Lesson #2 in the Spencer W. Kimball manual for this year’s course of study is about death and sorrow, and is entitled “Tragedy or Destiny?” The subtitle reads, “When we face the apparent tragedies of sorrow, suffering, and death, we must put our trust in God.”
The first part of the lesson shares a story from the life of Spencer W. Kimball. He endured much sorrow in his young childhood as a result of the death of loved ones. At the age of eight, his baby sister died shortly after birth. Only a month later, Fannie, the five-year-old, also passed. He recalls vividly the scene, perhaps heightened by the fact that it took place on his ninth birthday, of the family gathered around as Fannie died.
Most difficult of all for the young Spencer was losing his mother when he was just eleven years old. He says, “It came as a thunderbolt. . . . My eleven-year-old heart seemed to burst. . . . I feel like sobbing again now . . . as my memory takes me over those sad paths.”
Despite this profound sorrow, he always felt comforted as he prayed and lived the principles of the gospel. That is the message of today’s lesson – finding peace even when we feel as though we could burst.

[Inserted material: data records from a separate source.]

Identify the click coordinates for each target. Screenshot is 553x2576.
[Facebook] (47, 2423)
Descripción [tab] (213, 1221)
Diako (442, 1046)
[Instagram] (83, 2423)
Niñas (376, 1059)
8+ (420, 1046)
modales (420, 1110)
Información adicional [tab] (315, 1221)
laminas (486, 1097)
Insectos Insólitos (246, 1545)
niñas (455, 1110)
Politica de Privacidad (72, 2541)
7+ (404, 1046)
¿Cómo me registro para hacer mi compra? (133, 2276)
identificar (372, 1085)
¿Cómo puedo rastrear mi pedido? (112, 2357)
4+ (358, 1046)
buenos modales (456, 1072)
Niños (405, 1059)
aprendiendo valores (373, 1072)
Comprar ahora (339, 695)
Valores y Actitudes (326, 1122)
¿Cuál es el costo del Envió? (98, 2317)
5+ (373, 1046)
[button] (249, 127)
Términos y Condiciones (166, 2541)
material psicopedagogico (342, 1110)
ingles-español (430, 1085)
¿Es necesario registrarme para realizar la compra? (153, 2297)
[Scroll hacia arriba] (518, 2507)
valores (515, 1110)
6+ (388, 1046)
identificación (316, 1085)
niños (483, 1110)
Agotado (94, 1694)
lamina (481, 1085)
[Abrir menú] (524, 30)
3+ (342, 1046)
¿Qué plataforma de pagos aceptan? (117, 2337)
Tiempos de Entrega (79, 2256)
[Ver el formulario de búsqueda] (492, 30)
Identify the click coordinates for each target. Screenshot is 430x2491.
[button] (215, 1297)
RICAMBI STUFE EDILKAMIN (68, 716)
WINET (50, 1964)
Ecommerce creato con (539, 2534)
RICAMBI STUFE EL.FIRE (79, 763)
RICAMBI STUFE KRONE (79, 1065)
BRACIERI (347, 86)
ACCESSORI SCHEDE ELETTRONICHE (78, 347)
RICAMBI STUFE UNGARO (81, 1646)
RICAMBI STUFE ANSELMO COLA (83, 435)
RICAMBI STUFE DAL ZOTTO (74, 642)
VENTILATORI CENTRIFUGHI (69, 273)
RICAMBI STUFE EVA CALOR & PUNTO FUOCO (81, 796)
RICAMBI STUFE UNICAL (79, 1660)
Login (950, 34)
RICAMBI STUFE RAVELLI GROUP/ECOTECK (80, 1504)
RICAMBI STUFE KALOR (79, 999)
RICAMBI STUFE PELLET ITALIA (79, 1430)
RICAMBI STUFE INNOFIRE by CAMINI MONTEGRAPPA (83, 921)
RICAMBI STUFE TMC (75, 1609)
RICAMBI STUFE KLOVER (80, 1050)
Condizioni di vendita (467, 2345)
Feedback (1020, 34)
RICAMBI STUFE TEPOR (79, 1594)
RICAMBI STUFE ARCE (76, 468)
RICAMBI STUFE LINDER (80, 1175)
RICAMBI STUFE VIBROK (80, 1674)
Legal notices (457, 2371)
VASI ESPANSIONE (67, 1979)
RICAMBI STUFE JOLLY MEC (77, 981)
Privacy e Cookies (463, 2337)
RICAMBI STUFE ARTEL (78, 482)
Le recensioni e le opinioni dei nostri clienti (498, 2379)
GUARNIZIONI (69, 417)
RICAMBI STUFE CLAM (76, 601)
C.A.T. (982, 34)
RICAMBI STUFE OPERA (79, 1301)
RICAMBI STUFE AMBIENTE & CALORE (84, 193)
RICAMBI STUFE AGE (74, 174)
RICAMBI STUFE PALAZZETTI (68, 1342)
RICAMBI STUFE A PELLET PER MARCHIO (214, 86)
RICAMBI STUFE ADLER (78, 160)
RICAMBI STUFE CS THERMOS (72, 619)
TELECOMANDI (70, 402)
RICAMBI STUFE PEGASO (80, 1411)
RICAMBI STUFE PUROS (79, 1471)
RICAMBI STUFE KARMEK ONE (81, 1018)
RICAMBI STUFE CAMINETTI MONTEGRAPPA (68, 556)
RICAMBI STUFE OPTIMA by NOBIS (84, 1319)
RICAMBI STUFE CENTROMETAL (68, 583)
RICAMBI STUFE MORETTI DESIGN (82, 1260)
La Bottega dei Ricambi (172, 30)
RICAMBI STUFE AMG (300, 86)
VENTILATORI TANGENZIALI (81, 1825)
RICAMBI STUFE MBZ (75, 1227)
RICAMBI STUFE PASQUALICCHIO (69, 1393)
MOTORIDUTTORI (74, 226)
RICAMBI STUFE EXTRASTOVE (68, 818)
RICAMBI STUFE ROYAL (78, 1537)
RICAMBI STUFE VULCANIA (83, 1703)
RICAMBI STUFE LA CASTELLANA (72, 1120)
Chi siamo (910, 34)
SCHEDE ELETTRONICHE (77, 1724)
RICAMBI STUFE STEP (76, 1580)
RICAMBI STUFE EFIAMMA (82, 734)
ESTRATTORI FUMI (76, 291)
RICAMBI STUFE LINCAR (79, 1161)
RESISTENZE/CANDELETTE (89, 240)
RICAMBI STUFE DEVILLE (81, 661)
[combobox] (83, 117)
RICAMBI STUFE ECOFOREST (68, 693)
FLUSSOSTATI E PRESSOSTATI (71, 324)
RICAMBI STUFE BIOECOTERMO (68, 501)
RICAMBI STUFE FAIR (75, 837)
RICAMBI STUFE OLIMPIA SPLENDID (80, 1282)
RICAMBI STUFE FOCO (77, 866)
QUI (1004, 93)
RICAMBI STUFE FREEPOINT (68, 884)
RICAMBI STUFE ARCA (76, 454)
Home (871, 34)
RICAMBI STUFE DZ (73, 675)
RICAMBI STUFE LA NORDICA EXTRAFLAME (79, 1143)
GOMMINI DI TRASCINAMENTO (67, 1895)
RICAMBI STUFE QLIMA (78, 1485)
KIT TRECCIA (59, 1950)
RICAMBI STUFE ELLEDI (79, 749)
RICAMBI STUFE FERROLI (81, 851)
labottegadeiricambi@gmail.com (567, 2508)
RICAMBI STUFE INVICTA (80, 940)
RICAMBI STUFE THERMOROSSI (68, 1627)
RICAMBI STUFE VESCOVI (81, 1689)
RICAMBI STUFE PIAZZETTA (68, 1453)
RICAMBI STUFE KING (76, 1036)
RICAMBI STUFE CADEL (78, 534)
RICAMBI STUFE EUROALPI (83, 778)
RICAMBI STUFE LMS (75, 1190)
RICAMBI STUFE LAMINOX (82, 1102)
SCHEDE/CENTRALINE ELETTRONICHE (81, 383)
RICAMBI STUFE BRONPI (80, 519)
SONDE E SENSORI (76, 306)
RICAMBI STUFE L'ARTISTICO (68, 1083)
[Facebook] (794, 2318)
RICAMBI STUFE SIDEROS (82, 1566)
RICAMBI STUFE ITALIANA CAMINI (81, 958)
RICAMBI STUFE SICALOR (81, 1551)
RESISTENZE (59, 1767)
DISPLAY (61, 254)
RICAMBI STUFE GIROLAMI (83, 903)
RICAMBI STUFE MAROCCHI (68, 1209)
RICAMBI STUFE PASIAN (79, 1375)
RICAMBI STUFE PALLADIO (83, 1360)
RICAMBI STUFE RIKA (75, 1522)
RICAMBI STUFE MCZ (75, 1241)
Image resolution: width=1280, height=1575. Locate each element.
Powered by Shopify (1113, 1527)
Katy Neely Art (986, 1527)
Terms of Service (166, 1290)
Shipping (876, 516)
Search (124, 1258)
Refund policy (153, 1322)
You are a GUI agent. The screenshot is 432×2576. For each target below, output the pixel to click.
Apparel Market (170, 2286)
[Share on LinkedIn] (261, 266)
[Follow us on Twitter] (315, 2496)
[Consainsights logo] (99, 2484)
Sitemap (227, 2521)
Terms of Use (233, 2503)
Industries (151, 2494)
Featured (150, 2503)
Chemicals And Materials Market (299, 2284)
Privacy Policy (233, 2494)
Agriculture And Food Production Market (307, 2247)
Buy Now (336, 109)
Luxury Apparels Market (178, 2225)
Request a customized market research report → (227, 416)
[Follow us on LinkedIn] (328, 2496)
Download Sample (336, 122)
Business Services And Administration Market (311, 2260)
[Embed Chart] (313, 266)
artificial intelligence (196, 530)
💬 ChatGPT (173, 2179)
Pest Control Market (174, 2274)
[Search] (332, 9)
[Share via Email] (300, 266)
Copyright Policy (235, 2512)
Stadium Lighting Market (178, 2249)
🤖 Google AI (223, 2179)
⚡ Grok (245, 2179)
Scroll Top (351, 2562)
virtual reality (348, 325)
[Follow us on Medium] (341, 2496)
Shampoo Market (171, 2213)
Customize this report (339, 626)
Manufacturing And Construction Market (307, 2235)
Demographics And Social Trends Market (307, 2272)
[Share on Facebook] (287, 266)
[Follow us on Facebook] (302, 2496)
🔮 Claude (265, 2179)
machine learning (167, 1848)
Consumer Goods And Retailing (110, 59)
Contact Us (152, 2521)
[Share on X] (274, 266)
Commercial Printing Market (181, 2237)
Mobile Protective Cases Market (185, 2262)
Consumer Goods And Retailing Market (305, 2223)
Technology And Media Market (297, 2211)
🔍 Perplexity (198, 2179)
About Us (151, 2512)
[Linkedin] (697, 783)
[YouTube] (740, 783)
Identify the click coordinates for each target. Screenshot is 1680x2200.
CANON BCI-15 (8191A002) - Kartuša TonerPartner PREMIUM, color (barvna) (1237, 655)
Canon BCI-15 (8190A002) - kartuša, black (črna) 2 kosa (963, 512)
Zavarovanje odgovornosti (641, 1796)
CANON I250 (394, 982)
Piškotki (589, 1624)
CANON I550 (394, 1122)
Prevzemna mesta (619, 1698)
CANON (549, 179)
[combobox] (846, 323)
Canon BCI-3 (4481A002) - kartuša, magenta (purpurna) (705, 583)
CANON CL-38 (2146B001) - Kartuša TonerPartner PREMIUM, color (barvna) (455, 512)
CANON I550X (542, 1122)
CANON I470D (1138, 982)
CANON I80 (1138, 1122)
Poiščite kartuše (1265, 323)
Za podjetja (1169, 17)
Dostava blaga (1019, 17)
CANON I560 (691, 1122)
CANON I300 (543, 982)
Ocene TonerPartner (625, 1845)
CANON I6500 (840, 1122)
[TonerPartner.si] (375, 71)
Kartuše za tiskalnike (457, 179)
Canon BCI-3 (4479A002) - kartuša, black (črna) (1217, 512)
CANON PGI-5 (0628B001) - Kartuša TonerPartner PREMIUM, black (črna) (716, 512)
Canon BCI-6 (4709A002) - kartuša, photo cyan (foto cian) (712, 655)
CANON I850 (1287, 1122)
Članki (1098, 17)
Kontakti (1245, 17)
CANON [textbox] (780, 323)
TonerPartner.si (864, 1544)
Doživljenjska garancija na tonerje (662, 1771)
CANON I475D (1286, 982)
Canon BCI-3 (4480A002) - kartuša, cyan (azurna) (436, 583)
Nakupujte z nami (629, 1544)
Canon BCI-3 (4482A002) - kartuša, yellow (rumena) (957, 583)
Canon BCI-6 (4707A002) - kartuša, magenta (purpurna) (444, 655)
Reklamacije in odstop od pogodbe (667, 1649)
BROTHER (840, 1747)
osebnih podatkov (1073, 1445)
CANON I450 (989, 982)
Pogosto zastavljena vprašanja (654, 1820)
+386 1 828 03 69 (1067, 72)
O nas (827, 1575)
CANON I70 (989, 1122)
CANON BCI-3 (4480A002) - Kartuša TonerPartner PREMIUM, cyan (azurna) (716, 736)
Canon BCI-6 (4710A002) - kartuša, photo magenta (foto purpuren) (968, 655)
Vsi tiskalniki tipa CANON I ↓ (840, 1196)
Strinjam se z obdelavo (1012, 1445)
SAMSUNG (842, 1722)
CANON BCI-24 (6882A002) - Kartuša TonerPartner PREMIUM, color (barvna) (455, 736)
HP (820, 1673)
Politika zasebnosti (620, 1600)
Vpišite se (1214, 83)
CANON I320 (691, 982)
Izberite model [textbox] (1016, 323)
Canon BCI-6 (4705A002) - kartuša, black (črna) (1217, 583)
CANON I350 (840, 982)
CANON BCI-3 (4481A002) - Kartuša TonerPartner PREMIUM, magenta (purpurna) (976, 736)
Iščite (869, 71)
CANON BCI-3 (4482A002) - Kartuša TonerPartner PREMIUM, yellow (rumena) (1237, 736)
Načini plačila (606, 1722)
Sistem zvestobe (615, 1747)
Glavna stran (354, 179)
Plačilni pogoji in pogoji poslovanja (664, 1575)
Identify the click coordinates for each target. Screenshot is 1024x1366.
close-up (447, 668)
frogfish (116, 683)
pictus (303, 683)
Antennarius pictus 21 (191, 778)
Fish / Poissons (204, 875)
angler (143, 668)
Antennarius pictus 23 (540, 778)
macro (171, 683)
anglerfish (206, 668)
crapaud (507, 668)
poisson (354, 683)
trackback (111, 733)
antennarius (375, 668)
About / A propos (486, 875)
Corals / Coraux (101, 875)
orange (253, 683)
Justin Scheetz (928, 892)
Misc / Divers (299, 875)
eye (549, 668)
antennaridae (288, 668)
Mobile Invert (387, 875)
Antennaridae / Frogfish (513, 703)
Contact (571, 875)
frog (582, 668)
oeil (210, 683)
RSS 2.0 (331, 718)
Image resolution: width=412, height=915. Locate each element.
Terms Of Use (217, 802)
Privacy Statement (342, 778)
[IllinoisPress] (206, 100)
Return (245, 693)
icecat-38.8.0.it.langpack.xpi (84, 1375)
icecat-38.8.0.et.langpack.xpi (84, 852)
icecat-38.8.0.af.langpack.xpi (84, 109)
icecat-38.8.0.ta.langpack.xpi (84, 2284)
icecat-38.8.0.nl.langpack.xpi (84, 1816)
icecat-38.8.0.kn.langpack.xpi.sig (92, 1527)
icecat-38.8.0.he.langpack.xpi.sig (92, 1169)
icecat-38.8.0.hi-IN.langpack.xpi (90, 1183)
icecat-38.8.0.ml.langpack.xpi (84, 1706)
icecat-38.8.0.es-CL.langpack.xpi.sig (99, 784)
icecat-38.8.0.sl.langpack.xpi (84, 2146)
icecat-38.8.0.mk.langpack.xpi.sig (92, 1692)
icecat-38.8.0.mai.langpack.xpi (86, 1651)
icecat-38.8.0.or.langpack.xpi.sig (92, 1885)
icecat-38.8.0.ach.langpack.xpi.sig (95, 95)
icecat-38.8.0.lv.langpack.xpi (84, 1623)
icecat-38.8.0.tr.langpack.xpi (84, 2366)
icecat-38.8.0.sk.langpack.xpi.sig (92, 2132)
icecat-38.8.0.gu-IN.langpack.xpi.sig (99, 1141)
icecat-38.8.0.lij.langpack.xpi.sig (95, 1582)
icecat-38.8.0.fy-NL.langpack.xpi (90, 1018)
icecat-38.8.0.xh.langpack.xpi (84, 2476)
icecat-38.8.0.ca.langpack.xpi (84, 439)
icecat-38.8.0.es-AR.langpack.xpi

The Lord could, in His power, shield us from all that would cause us pain, and yet, in His wisdom, He does not. The most fundamental law of the plan of salvation is free agency. If God were to step in, it would nullify the plan. When we look at life from the eternal perspective, we are better able to look at it in the proper perspective. It may seem that all is pain and sorrow, but it’s not. There is joy to overbalance the scale.
We are given trials to rise above them, sickness so we can be strong, and work to strengthen our muscles. Everything we are given is for our own learning and experience, and we must go through it to learn those things that we need to know.
There must be opposition in all things, and we must learn from the things we experience. If we got our own way all the time, we would never go through hardship, and never become strong. We must learn patience, faith, and self-mastery, and these attributes can be learned in no other way.
Elder James E. Talmage wrote: “No pang that is suffered by man or woman on this earth will be without its compensating effect . . . if it be met with patience.”
The lesson goes on to say: “On the other hand, these things can crush us with their mighty impact if we yield to weakness, complaining, and criticism.”
There are those who are bitter as they contemplate their trials, and others who face them with joy and rejoicing. The attitude with which we face our trials determines if they will strengthen us or make us weaker.
In times of trial, we must trust God. He controls our lives, He guides us and blesses us, but He always gives us our free agency. He can’t make us be grateful for His hand in our lives – we must learn that ourselves, generally by the trials we endure.
Life is difficult, no doubt. But the rewards on the other side are more than worth it, if we can trust that and in Him.